**ACTIVITY**
When a line below contains the string "agent", show that line.

-------- RECORDS SUPPLIED

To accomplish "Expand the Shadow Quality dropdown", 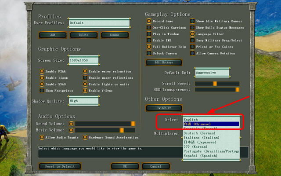I will 84,101.
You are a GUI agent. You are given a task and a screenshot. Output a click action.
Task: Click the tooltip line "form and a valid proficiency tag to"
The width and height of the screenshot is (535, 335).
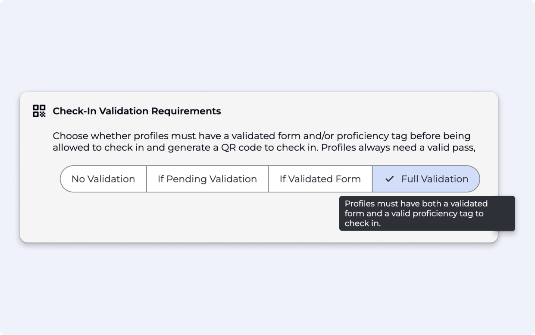point(414,213)
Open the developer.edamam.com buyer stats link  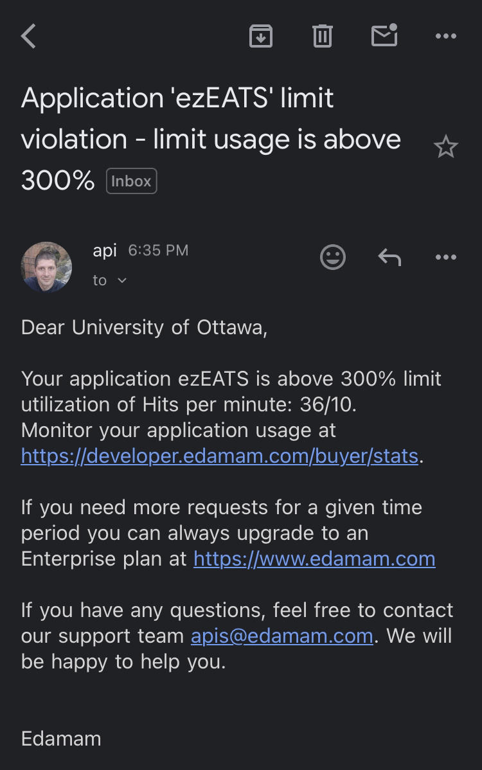coord(220,456)
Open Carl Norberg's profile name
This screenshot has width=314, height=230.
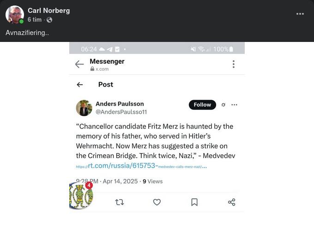pos(48,11)
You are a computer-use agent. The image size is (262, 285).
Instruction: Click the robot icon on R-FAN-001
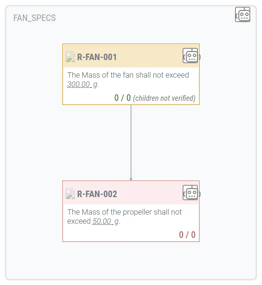191,56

----------------

**ANSWER SPACE**
You are a GUI agent. You are given a task and a screenshot. Output a click action.
You are a computer-use agent. The image size is (262, 285).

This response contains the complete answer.